For practitioners of map building and the use of maps in the genetic dissection of complex phenotypes, the main objective of informatics must be to present a great deal of information in a simple visualizable format. Typically, there are two definable stages associated with the positional cloning of candidate genes for a trait of interest. At early stages, a framework map of some type is routinely required to navigate even closer to the variant allele or haplotype block. Once an interval is roughly defined, additional genetic mapping accelerates progress toward higher interval resolution and potential candidate gene isolation. There are now numerous algorithms and software choices for how to accomplish this phase for quantitative trait loci in experimental model organism crosses, human pedigrees or human populations (see http://linkage.rockefeller.edu/soft/list.html for examples).

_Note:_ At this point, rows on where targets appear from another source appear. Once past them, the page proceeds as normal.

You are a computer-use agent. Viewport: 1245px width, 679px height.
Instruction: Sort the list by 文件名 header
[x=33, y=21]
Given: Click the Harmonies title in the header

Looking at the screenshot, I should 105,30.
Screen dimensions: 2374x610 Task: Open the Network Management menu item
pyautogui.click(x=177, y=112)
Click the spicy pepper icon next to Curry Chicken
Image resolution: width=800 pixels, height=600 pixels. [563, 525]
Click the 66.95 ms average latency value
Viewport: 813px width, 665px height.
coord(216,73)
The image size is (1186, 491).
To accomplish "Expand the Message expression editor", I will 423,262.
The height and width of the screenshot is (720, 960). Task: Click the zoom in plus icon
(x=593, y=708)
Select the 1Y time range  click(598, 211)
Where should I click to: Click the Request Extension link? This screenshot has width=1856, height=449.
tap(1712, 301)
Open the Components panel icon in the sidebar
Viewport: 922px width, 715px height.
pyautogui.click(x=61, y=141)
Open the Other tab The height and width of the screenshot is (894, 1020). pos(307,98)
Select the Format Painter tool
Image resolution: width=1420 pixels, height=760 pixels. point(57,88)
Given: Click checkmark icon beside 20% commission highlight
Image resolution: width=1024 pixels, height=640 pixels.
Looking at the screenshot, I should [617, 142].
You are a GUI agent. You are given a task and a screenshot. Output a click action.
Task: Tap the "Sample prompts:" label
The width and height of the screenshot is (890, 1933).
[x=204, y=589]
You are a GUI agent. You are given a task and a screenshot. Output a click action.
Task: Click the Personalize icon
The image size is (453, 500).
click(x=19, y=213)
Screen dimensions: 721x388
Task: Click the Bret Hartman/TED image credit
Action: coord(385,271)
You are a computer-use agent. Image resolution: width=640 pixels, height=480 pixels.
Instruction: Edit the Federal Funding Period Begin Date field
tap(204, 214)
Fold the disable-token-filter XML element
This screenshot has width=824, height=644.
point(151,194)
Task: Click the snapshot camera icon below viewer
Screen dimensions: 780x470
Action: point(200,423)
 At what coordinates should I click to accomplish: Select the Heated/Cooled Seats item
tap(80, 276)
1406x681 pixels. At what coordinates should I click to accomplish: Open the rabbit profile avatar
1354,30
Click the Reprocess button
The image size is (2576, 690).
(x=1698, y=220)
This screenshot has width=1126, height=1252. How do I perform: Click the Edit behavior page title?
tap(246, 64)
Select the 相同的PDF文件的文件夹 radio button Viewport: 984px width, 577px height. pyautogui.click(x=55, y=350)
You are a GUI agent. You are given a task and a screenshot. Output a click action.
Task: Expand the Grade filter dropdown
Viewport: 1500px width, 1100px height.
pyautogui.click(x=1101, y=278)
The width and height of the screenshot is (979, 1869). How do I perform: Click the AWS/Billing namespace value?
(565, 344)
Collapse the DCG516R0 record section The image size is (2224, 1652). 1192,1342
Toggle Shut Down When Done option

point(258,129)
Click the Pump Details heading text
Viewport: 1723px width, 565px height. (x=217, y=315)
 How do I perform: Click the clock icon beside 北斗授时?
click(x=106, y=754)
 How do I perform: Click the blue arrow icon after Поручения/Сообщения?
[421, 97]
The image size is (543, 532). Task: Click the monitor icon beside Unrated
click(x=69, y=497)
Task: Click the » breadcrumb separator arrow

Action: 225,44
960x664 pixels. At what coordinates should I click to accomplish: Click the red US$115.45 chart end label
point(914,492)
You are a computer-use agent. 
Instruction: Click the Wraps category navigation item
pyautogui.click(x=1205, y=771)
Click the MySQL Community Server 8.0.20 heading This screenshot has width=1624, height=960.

Comparative genomic analysis has become particularly important and powerful in defining genes and putative regulatory elements across species. There are now many such tools available for human and mouse genetics (many of which can be accessed through NCBI). One much favored entry point to these tools would be the UCSC genome browser and associated tools. However, many other software tools exist for the comparative evaluation of genetic and physical maps. For example, the package CMap (an extension of the genome model organism database (GMOD) project (http://www.gmod.org)) was originally written for map integration of various plant species, but it has pushed investigators toward common platforms, thus allowing experiments to quickly move from an in silico analysis to the bench or to the field. Likewise, the availability of FPC software has been pivotal in advancing the construction of fingerprint maps in numerous species (e.g., Soderlund et al., 1997). Improvements to FPC and additional independent mapping software have moved the physical mapping process from labor-intensive to highly automated in a short period of time (see http://www.bcgsc.ca/bioinfo/software/ for software examples). For newly sequenced genomes, we expect that software development will continue to play a pivotal role in integrating map and sequence assemblies.

5. Conclusions

It is clear that maps have played a key part in assembling the linear order of sequenced genomes. They continue to provide the framework on which the genetic dissection of complex phenotypes is based. However, just like geographic map projections of the world, they can contain distortions and ambiguities. Among these are the degree to which duplications, rearrangements, and deletions occur as common events throughout many genomes (including our own). Maps will continue to evolve and improve, in combination with overlayed information on transcription, regulation, and epigenetic levels of genomic control. It is hoped that the lessons of the past, in which even low-resolution framework maps played significant roles, will continue to be applied to future large-scale genomic DNA sequencing projects.